Me and my husband have been together for 10 years. In that time he has racked up $14,000 in chat room calls, spent countless thousands in strip clubs, he has even been out on dates with other women.
Our relationship is unusual in the aspect that I don't put up with these things because I'm stuck. I'm beautiful, I make the most money, and I am better educated than him. He is fat, out of shape, and a high school drop out. I work, cook EVERYDAY, sew, cut the grass, basically do ALL the house work.


As strange as all this must sound, I stay because I feel like I have put in all this time and effort. I don't want to put him out so he can be the perfect man for the next women.
He says he is trying to change. He hasn't been to the strip club in 1 whole month*giggle*. He asks like this is such a long time. He says he cant understand why I'm checking up on him. He asks like in a months time he's earned my trust. Like I owe him something.

I know I'm a good women. I have NEVER done him wrong in anyway. I'm only 30 and they don't make them like me anymore. I'm starting to wonder if I should just cut my losses now.

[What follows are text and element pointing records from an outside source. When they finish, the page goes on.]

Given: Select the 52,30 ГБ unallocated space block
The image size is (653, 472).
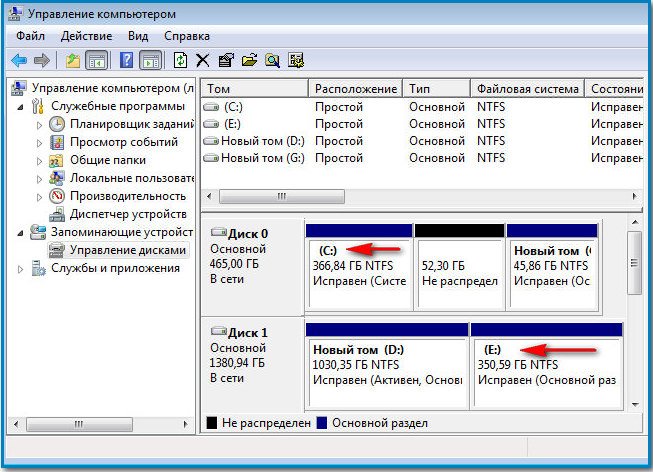Looking at the screenshot, I should click(458, 270).
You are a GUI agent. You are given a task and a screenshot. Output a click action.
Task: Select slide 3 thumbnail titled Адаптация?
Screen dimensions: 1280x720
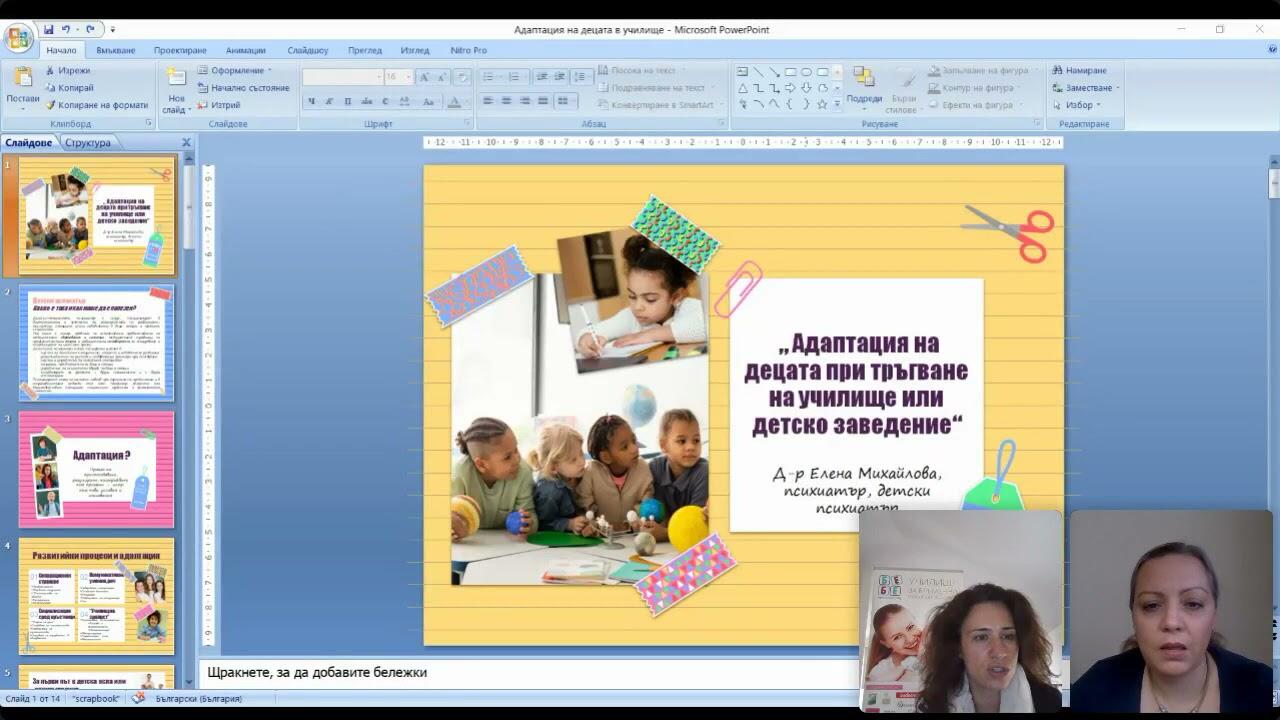coord(96,469)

Just one time I want him to hurt the way I do.


----------



## F-102 (Sep 15, 2010)

There has to come a point when you have to consider that the energy you put into your marriage is not being reciprocated in kind. Then you have to ask yourself if you want to spend the rest of your life married to a man who just takes and never gives.
And don't worry about the next woman-he will be perfect to her, like he was to you, until she sees the real him.
If you divorce, will you be stuck holding the bag on those mammoth debts which are sure to surface? You deserve better.


----------



## Rob774 (Sep 27, 2010)

Is there a question somewhere, or is this just letting us all know how great you are and how undeserving your husband is. 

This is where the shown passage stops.